On Ubuntu, you can get the GraphicsMagick application up and running by making use of the following apt install command below in a terminal window.

sudo apt install graphicsmagick


If you’re on Debian Linux, you’ll be able to get the GraphicsMagick tool working on your system with a single apt-get install command in the terminal window.

sudo apt-get install graphicsmagick

Arch Linux

If you’re an Arch Linux user, you’ll be able to install the GraphicsMagick application on your system through the “Extra” software repository using the pacman command below.

sudo pacman -S graphicsmagick


Those using Fedora Linux will be able to get the GraphicsMagick application up and running by making use of the following dnf install command below in a terminal window.

sudo dnf install graphicsmagick


OpenSUSE Linux has the latest GraphicsMagick tool in their software repositories. To get it working on your system, use the following zypper install command below in a terminal window.

Generic Linux

If you’re using a Linux operating system not covered in this guide, you can install GraphicsMagick on your computer by searching for “graphicsmagick” and installing it using your package manager. Alternatively, you can go to the official website and follow the installation guide.
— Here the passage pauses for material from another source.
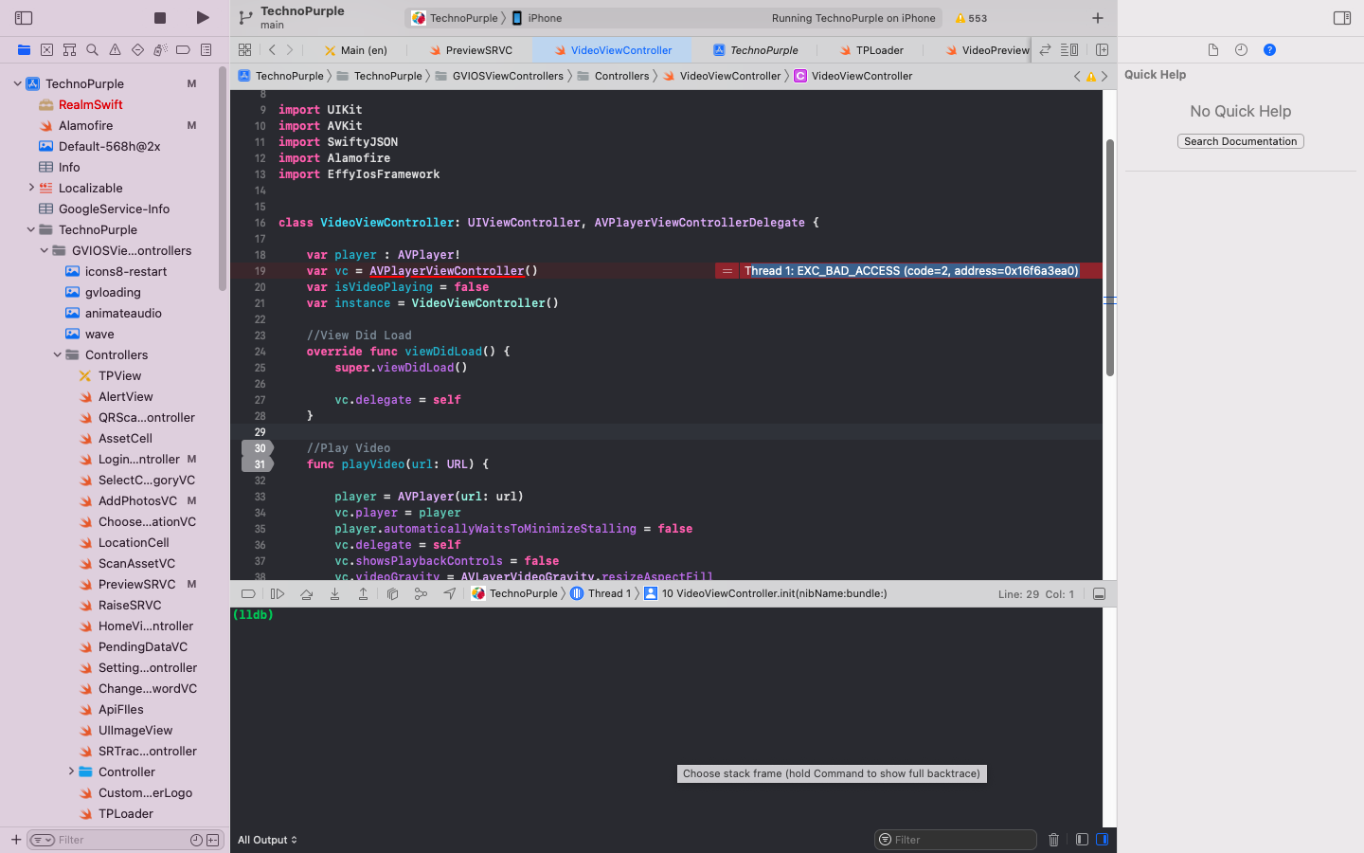Viewport: 1364px width, 853px height.
Task: Click the Step Into debug button
Action: pos(334,594)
Extracting frames with GraphicsMagick

To extract frames from a GIF using GraphicsMagick, use the gm convert command. However, first, you must use the CD command to move to the directory you have your GIF image in. In this example, the GIF is in “Pictures.

cd ~/Pictures

Once in the directory, begin the decompilation. It shouldn’t take long.
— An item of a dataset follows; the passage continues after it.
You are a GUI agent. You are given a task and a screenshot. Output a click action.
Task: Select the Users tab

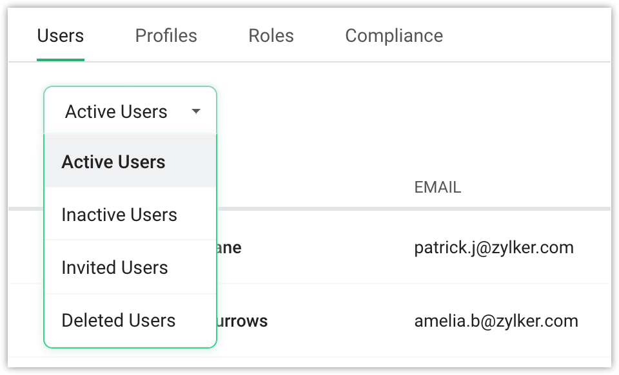pos(61,35)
gm convert MY-GIF.gif -coalesce +adjoin GIF_Frame%3d.png

When the conversion is complete, you’ll see many PNG images with the filename “GIF_FRAME” followed by a number. Look through these image files for the frame you wish to keep and delete the rest.

Method 2 – Gimp

If the command-line isn’t for you, another way to extract frames from a GIF image is by importing the GIF into Gimp, exploring the animation as individual frames, and saving the frame you want.

To get started with extracting frames out of GIF image files using Gimp, you’ll need to install the program. To install Gimp, please follow our installation guide.

Extracting frames with Gimp

Extracting individual frames from a GIF file in Gimp is pretty straightforward. To start, open up the Linux file manager and right-click on your GIF with the mouse. Then, look through the right-click menu for “Open with” and hover over it.

After hovering over “Open with,” select the option “Open with GNU Image Manipulation Program” and click on it. Doing this will load your GIF into GIMP.

Once the GIF is loaded into GIMP, look at your layers. Each frame in the GIF is its own layer. From here, click on the eye icon to hide every single frame so that nothing is showing on the canvas.

When all images are hidden (by clicking on the eye icon), go through the layers and locate the individual frame you wish to extract. Then, click on the eye icon for the frame you want to show on the canvas to be the only layer visible.

Now that your chosen frame is the only one visible on the canvas click on the “File” menu to reveal its options. Then, click on the “Export As” button to begin the exporting process.

In the “Export” menu, save your frame as a PNG file or JPG file. Be sure to choose a familiar location on your Linux file system to save it. Otherwise, you may forget when you put the image file.